Public Health Nursing
Jennifer Fink | NursingLink
Public health nurses must possess:
• Excellent interpersonal skills. Public health nurses often work with the most vulnerable members of a community – as well as some of the most connected. Public health nurses should be able to interact easily with all kind of people. Basic conflict resolution and negotiation skills are useful also.
• Patience. It’s not easy to improve the health of a community. Public health nurses must be prepared to put in a ton of time and effort before they notice any measurable difference.
• The ability to see the big picture. Public health nurses think big. When they see a patient with TB, they immediately begin thinking about the threat to the larger community. While public health nurses certainly help individual patients, it’s never just about the individual. Public health nurses want to know what community conditions facilitate disease, and plan steps to improve the health of the community.
• An understanding of data. Public health nurses collect and collate information and statistics, and share that information with community stakeholders to convince them to take action. They also track data to evaluate the effectiveness of health interventions.
While a BSN isn’t specifically required to work as a public health nurse, it’s often preferred. BSN programs (as compared to ADN programs) offer separate courses in statistics, community health and change theory. These courses form the backbone of a public health nurse’s practice.

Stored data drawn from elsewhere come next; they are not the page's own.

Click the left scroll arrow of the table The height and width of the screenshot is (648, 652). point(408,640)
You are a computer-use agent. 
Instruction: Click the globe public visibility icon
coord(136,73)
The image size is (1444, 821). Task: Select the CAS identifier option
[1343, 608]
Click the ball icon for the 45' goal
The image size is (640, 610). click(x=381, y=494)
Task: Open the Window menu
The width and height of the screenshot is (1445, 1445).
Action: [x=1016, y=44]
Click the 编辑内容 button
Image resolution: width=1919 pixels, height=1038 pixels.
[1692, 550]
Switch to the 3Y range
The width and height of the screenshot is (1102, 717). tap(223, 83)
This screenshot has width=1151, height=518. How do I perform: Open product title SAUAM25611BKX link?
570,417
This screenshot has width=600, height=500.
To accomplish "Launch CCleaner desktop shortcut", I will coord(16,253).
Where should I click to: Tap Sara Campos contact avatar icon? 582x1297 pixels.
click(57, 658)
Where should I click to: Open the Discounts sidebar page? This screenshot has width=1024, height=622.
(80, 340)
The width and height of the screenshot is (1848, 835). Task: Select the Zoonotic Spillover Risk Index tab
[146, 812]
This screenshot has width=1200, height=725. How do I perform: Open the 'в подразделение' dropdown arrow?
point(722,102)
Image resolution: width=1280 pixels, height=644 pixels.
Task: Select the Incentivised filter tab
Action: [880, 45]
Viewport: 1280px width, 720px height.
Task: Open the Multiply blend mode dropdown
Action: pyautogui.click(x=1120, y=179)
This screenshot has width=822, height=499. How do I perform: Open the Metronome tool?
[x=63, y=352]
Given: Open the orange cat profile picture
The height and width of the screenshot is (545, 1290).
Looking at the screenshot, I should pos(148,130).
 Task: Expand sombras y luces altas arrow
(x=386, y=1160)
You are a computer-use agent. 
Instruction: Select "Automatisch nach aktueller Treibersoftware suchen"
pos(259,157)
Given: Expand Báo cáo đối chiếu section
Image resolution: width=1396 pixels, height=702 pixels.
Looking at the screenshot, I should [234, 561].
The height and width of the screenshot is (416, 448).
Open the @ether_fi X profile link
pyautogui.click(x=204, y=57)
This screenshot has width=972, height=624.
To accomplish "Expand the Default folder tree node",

Increasingly, public health agencies are looking for graduate-prepared nurses to lead health initiatives. In future years, a DNP may become the degree of choice for nurses specializing in public health.
The American Nurses Credentialing Center offers specialty certification in public health nursing. Nurses who pass the Advanced Public Health Nursing exam are eligible to use the credentials APHN- BC (advanced public health nurse – board certified). Some states (such as California) require nurses to apply for state certification before claiming the title “public health nurse.”
According to the U.S. Bureau of Labor Statistics, the median salary for Registered Nurses in 2010 was approximately $65,000. Wages, though, vary widely by location. Simplyhired.com reports an average annual salary of $51,000 for public health nurses.